Following the 14th Finance Commission’s recommendation to increase the share of states from 32 per cent to 42 per cent of the Centre’s divisible tax pool, the finance ministry had changed the funding pattern in Budget 2015-16, though the number of schemes remained 72. It had de-lined 12 schemes, including one for modernisation of police and other forces, from central funding.

Saturday’s meeting could be the last of the chief ministers’ sub-panel. Next month, officials might meet to give final touches to the report.

At Saturday’s meeting, Madhya Pradesh Chief Minister Shivraj Singh Chouhan, convenor of the panel, tried to evolve a consensus over the funding pattern. He sought to convince the members that the committee was doing its best to ensure no one felt left out, given the limited resources at the disposal of both the central and state governments.
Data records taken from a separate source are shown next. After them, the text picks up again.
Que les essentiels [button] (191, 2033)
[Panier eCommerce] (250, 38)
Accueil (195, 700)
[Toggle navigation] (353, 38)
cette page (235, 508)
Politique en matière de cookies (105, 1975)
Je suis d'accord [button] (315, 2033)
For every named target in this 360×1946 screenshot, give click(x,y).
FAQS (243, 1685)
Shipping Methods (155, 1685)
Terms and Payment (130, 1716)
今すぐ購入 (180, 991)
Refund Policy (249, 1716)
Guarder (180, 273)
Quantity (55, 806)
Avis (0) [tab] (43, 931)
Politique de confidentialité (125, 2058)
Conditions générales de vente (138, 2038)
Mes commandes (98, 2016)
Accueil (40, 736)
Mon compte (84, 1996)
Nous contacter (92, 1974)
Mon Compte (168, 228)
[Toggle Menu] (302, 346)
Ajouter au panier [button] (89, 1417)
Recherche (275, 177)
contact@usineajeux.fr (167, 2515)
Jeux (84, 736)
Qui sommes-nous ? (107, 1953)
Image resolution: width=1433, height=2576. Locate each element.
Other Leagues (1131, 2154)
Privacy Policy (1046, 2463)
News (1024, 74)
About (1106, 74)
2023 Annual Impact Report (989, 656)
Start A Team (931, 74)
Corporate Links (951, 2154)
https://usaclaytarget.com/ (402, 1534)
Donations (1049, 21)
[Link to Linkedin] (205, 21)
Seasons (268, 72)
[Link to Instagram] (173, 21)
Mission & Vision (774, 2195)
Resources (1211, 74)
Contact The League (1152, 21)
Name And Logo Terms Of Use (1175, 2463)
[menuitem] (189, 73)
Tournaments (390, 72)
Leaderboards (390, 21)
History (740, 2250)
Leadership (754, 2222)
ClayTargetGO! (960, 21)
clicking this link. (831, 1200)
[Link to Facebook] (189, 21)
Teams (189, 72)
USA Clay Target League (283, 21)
He assured states the Centre would take full care of northeastern states, as well as Jammu & Kashmir.

DRAFT REPORT SAYS
  • Number of CSS to be brought down to 30 from the current 72
  • Central share in no scheme to be less than 50%
  • All CSS to be divided into two categories— core schemes and optional schemes
  • In  core schemes, central share will be in the ratio of 60:40 and in the option schemes, it would be 50:50
  • For special-category states in the first category, funding pattern will be 90:10 and in the second category, it will be 80:20
  • The component of flexi-fund would be raised from the current 10% to 25%
  • The revamped CSS is set to be implemented from 2015-16
  • The change will be reflected in the supplementary Budget for 2015-16

“There is a broad consensus on reducing the number of CSS,” Chouhan said after the meeting. He added as there were more suggestions, he had formed a committee of NITI Aayog officials, headed by its chief executive, Sindhushree Khullar.

“It (the committee) will deliberate...prepare a final draft by July 5. After seeking all chief ministers’ consent on the draft, the final recommendations will be submitted to the prime minister,” he added.

Based on earlier meetings, a draft report was presented to the members on Saturday for comment.

Officials said the panel of chief ministers had recommended the component of flexi-funds in each scheme be raised from the current 10 per cent to 25 per cent to enable state governments to have greater say in spending funds allocated by the central government.

The draft report also suggested CSS be divided into two broad groups: The first, core schemes, will comprise national development agenda, including schemes such as the Mahatma Gandgi National Rural Employment Guarantee Scheme, the Swachh Bharat Mission and the mid-day meal programme.

The second group, optional schemes, will account for social protection and social inclusion.

Based on the division of schemes into two parts, the number of CSS would be 30, the draft stated.

In each of the identified core schemes, ordinarily, the Centre will implement an umbrella programme, with a large number of components having a uniform funding pattern to suit states’ requirements. For general-category states, under core schemes, the Centre and states would share the funding in the ration 60:40.

However, the pattern for schemes in which the Centre’s share is below 60 per cent will remain unchanged.

Under optional schemes, the funding will be shared equally for general-category states. But for schemes in which Centre’s share is below 50 per cent, it will remain unchanged.

For 11 special-category states, the Centre and states will share the funding in the ratio 90:10 for core sector schemes, while for optional schemes, it would 80:20.

The draft report also said for CSS projects in which 30 per cent of the work had been completed, the funding should be continued. The sharing pattern under which projects were approved should also continue till March 2017, it added. If the projects are incomplete thereafter, a state would have to complete it with its own funds.

The draft report says schemes addressing poverty elimination, drinking water, Swachh Bharat, rural electrification, women and child health nutrition, housing, urban transformation, etc, should be given priority.

According to the draft, the rationalisation of schemes and the restructured funding pattern for CSS should be implemented from 2016-17.